Different perspectives most often are not discussed or unearthed during the brief time that clinician and patient interact. Perhaps patient has really come to discuss her desire to go out on disability due to her illness, but all she communicates is that after her treatment has ceased, she feels tired.

Another issue concerning differing perspectives hinges on whether the medical issue is a "tame" vs. a "wicked" problem. Treatment for common breast cancers are considered "tame." There are acceptable courses of treatments and probable outcomes.  The situation is fairly static.  A "wicked" medical problem is one "where there are multiple and often competing definitions of the problem itself and where any solutions are likely to have unknowable and possibly unintended consequences." http://www.health.org.uk/public/cms  Many medical problems, and many serious conditions such as complex or late-stage cancers fit this definition.

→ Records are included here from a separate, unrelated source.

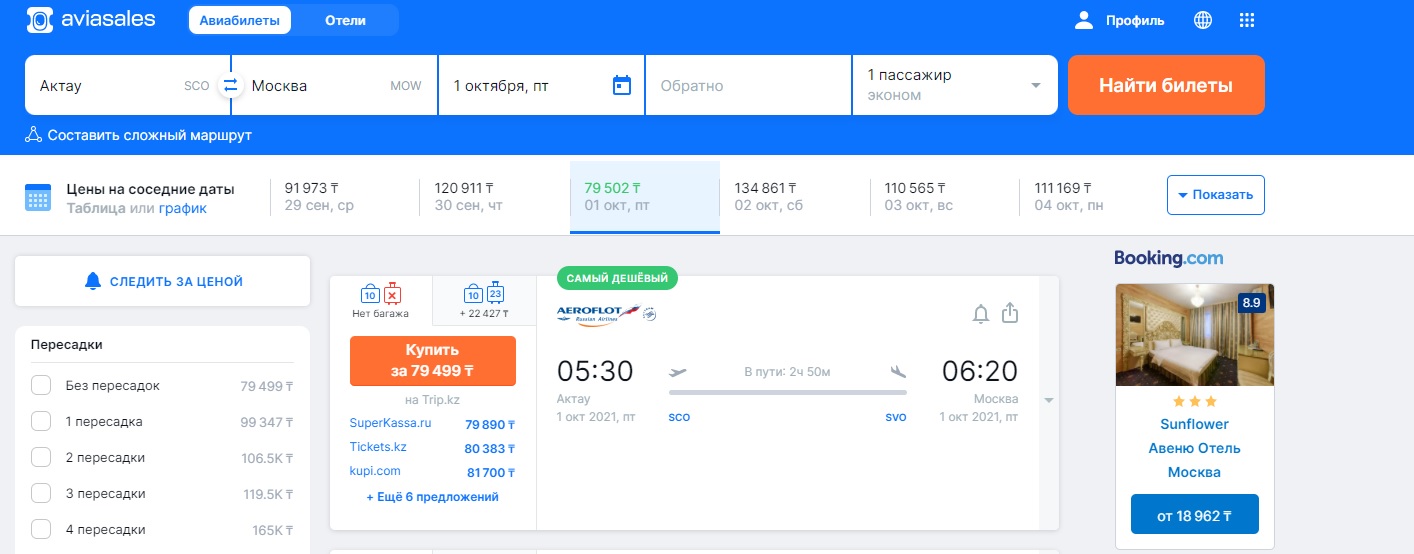Expand Aeroflot flight details arrow
Screen dimensions: 1414x554
click(x=1049, y=400)

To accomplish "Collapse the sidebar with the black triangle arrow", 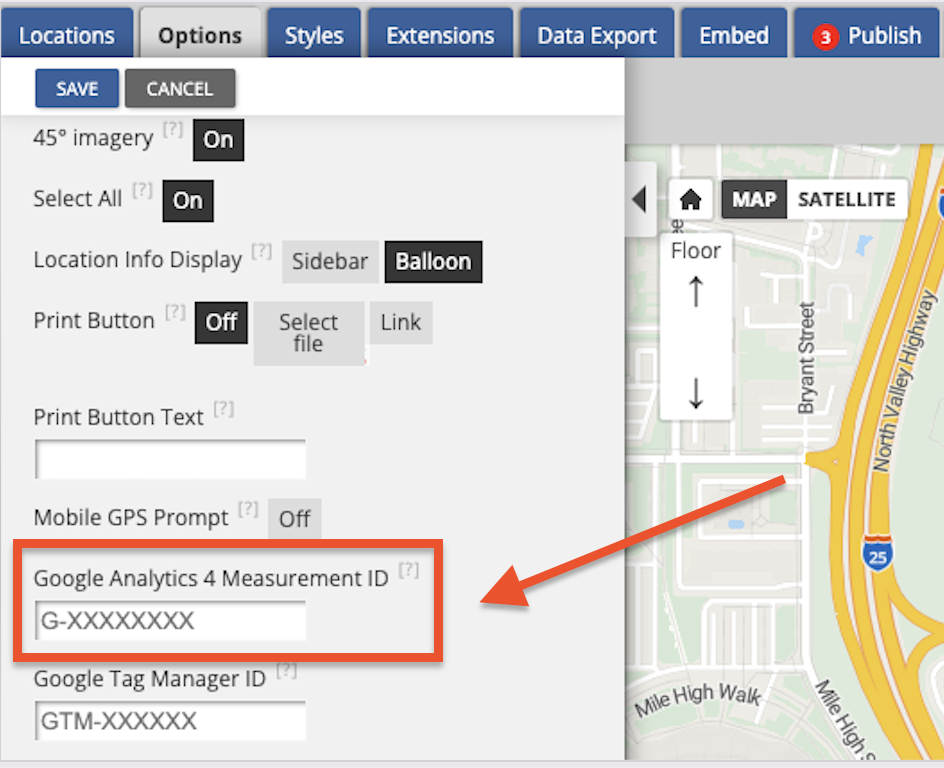I will [640, 200].

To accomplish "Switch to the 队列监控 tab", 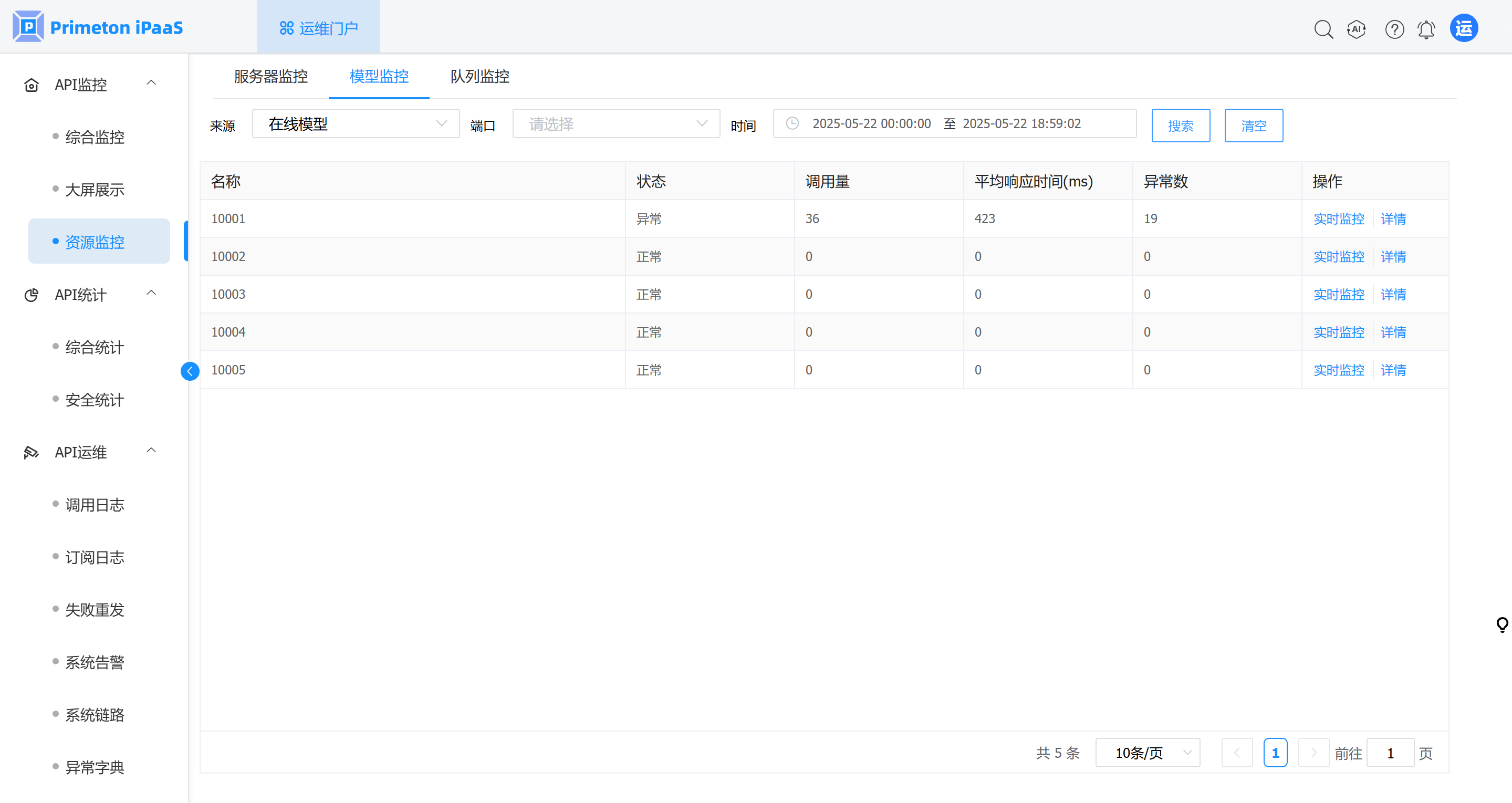I will pyautogui.click(x=479, y=76).
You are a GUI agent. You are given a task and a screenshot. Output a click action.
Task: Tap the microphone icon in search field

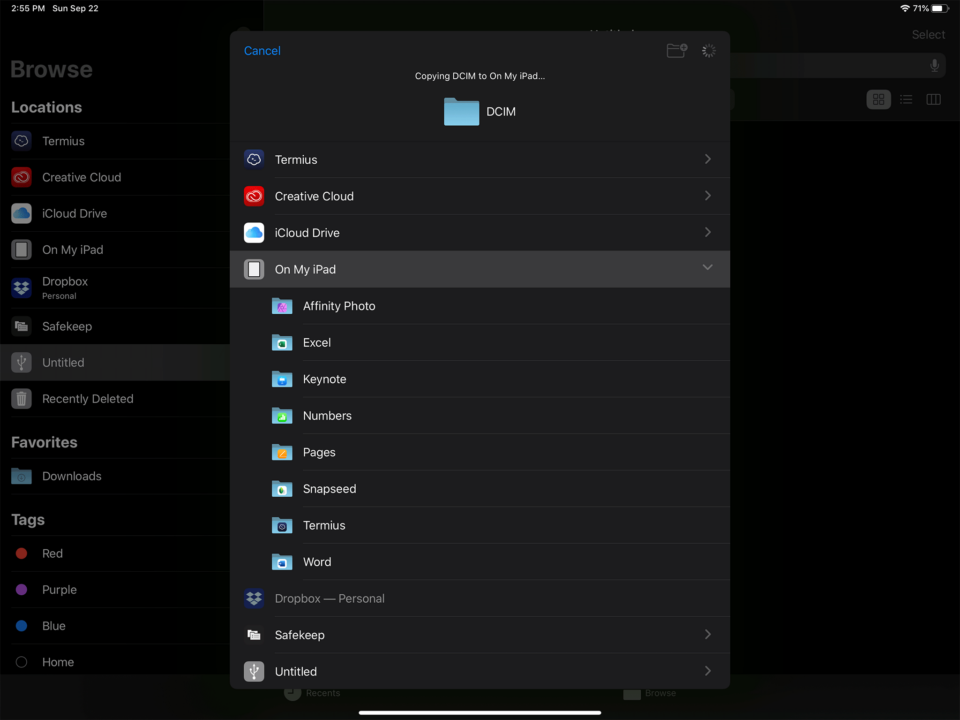pyautogui.click(x=935, y=66)
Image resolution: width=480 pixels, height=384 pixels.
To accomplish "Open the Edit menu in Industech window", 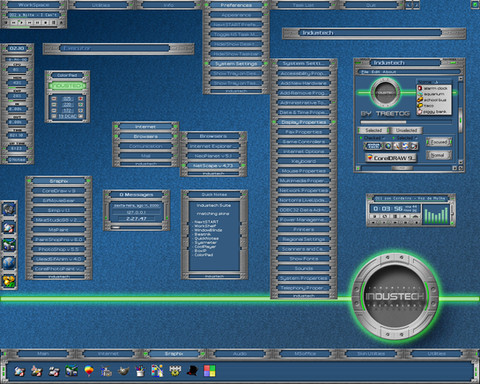I will click(375, 72).
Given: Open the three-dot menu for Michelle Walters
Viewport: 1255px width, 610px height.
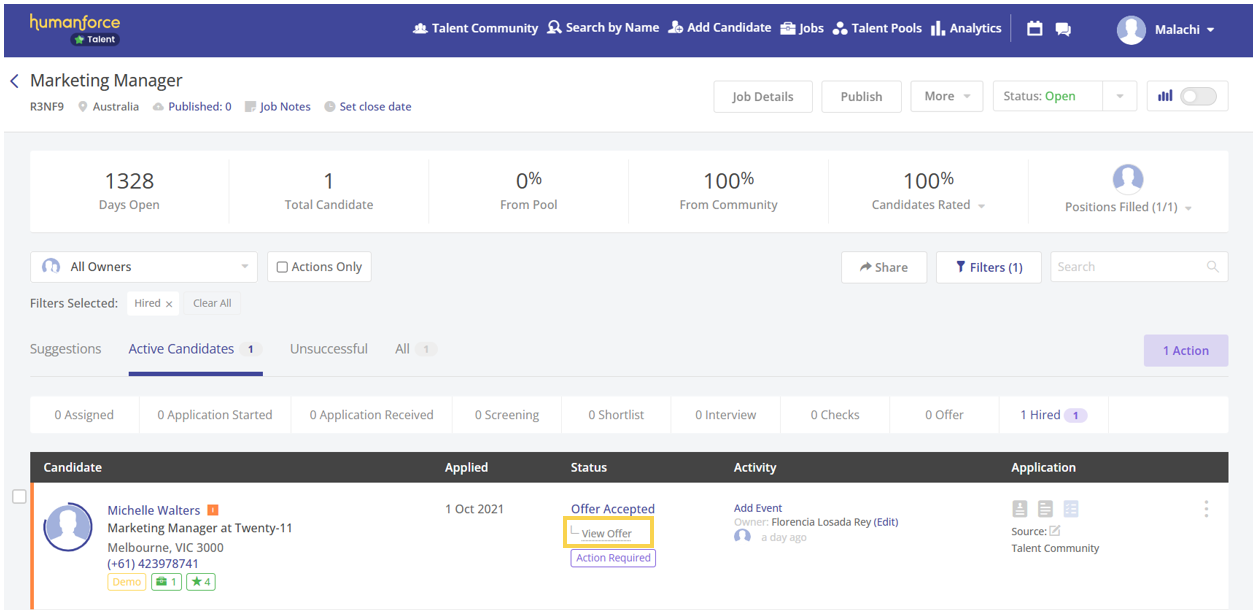Looking at the screenshot, I should click(1206, 509).
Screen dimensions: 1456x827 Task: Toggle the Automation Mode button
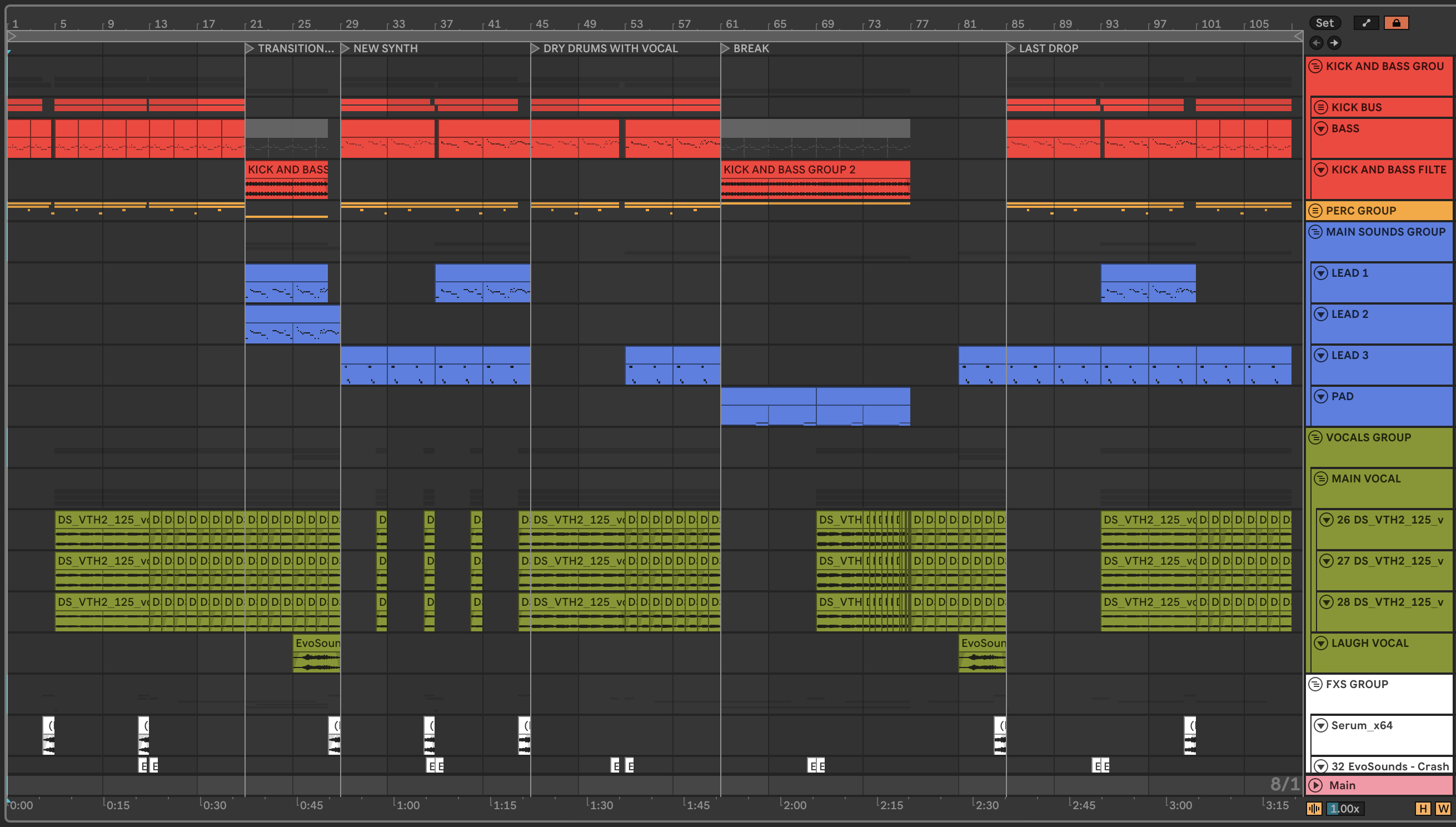point(1366,23)
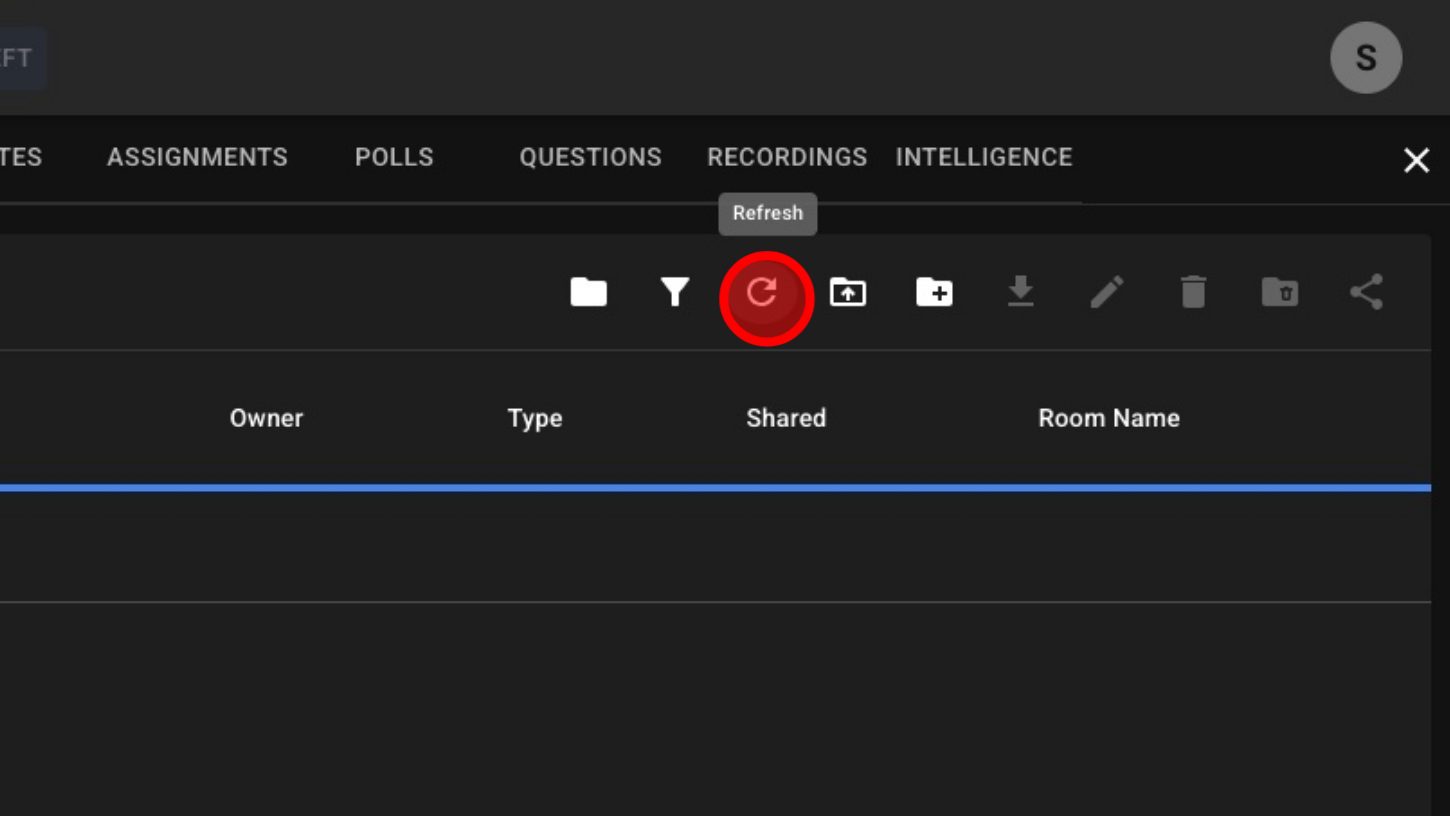1450x816 pixels.
Task: Click the Room Name column header
Action: pos(1109,418)
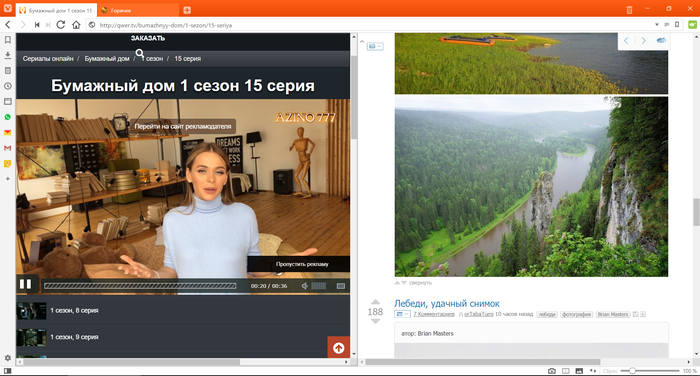Viewport: 700px width, 376px height.
Task: Open the address bar history dropdown arrow
Action: click(x=657, y=25)
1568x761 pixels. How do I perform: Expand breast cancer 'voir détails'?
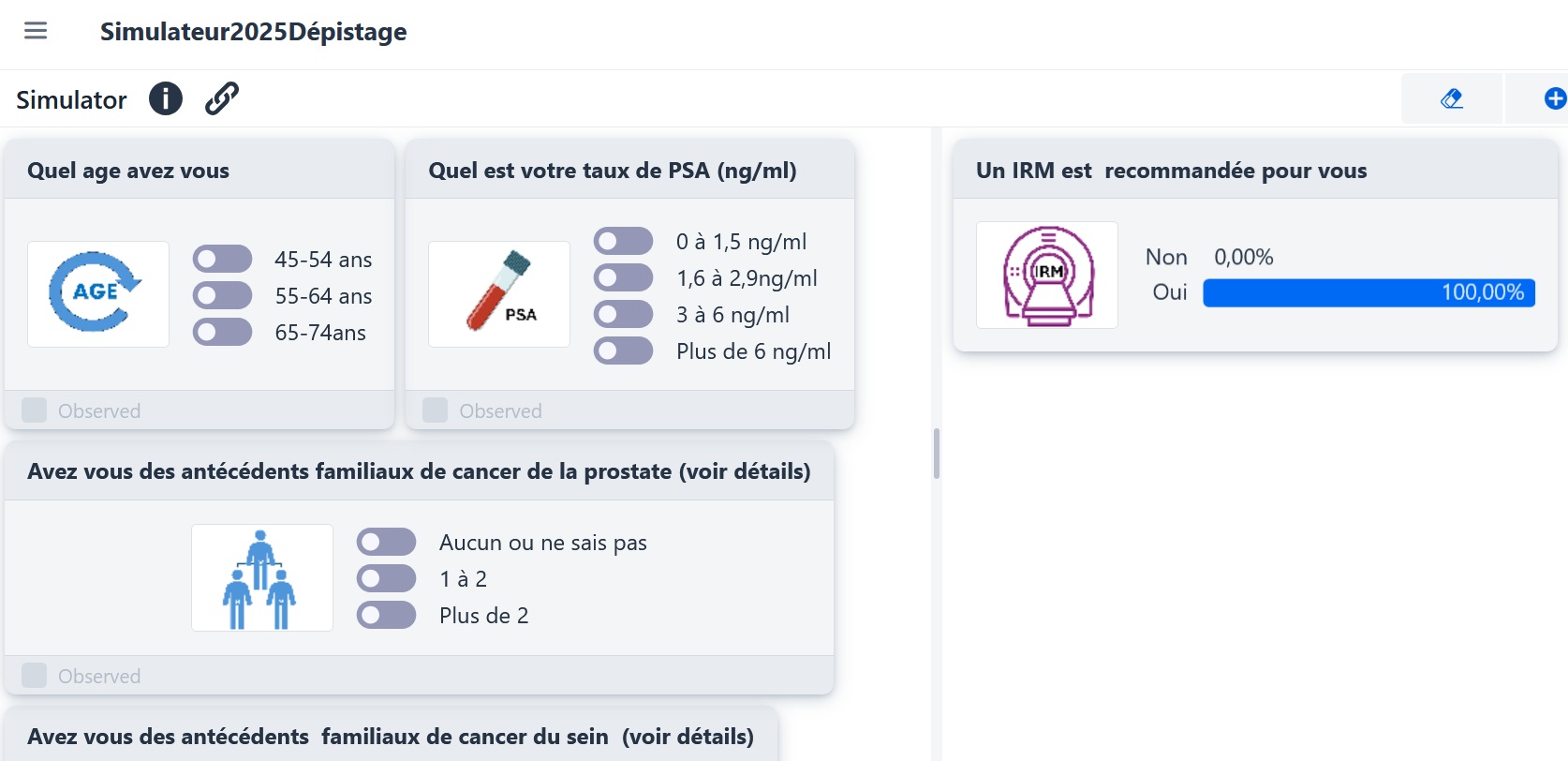[690, 737]
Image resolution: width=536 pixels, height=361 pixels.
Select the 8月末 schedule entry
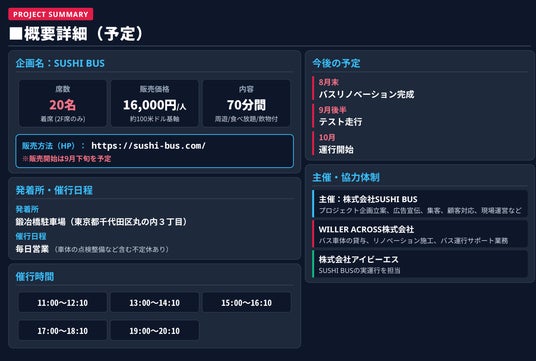tap(366, 89)
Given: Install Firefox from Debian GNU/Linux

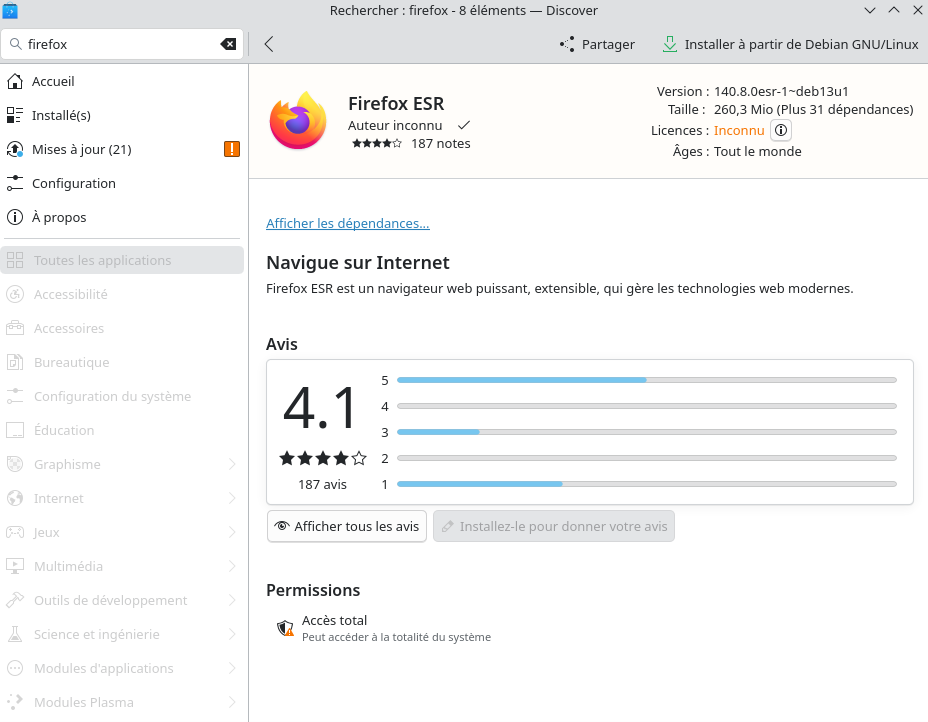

The proposed solution to this and many of the factors retarding doctor-patient conversations might take on the structure mentioned by the Health Foundation.

7.  Both patient and doctor need to clarify their respective perspectives at each meeting.

Is Dr. Smith going to suggest a mastectomy but Patient Jones knows in her heart she will doctor-shop until she finds one to perform a lumpectomy?  Both of them need to be more forthcoming about the presumed courses of treatment, why they were selected, and what the patient's initial reaction might be to each.

If Patient Jones is presenting with a wicked medical situation, then Dr. Smith and Jones need to negotiate their positions so that both are satisfied to a rational point with the outcome.

There are times where Dr. Smith is faced with a novel  medical situation Smith has no way to attack, and Jones is dissatisfied by what course of treatment is currently available. Such a truly wicked case requires that Dr. and Patient agree to co-evolve their approaches to the case as the situation clarifies and warrants.

                                                          

We have a long way to go to correct the current state of doctor-patient conversation. But both parties can begin to alter the environment so that both achieve satisfaction of being heard.